The result of this exercise, as long as we put the front-end together appropriately, is a multi-room, anonymous, HTML chat system. More importantly though, this is a demonstration of how to handle simple global states in Haskell without tearing all your hair out.

I really wish someone else had written this before I started thinking about it...


Footnotes

1 - [back] - No, still not Yesod. Feel perfectly free to use it if that's your thing, but I'd still recommend Happstack if you absolutely, positively need a framework..

2 - [back] - Which I assume is reasonably efficient, since it's one of Haskell's basic concurrency constructs.

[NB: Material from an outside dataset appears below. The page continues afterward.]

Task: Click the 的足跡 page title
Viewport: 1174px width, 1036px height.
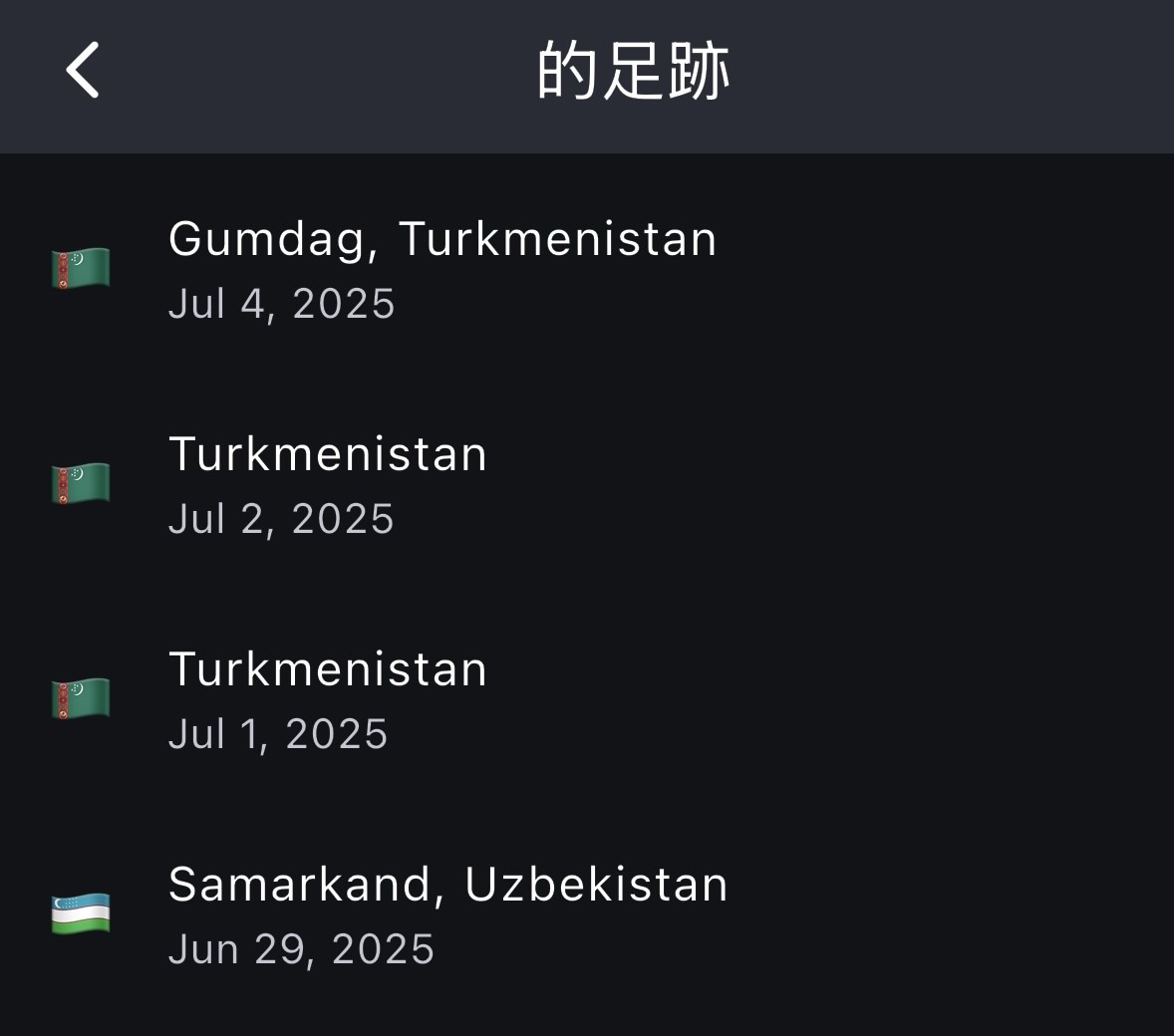Action: point(634,72)
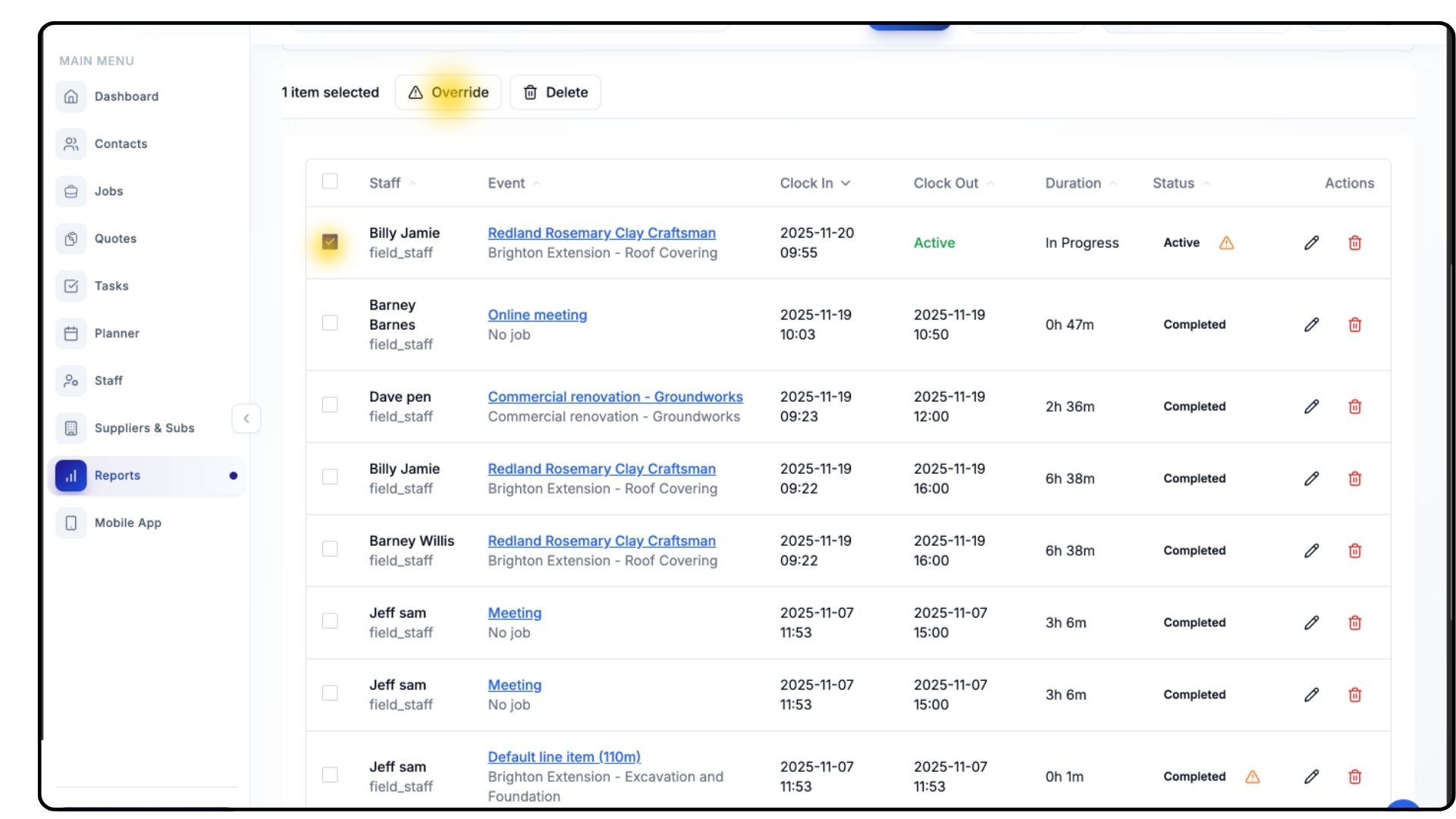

3 - [back] - Also, because I'm still not quite awesome enough at this that I can manipulate type expressions in my head. As a result, successful signature changes rarely happen first try, and I often find myself commenting them out then resorting to :t in GHCi and following the compilers' lead. I assume that's mechanical rather than a conceptual problem though, and talking about how I need more practice won't really help you out in any way.

4 - [back] - The IORef docs warn that using more than one of these in a program makes them unreliable in a multi-threaded setting. The thing is:

  • This chat program is extremely simple, needing only one global map to store open channels
  • If it ever got to the point of needing a more complex model, I'd hook it up to AcidState rather than trying to fiddle with MVars myself.

5 - [back] - You can see that happening in the branch labeled [channelName, action] ->, though we easily could have separated it into an external function rather than nesting cases.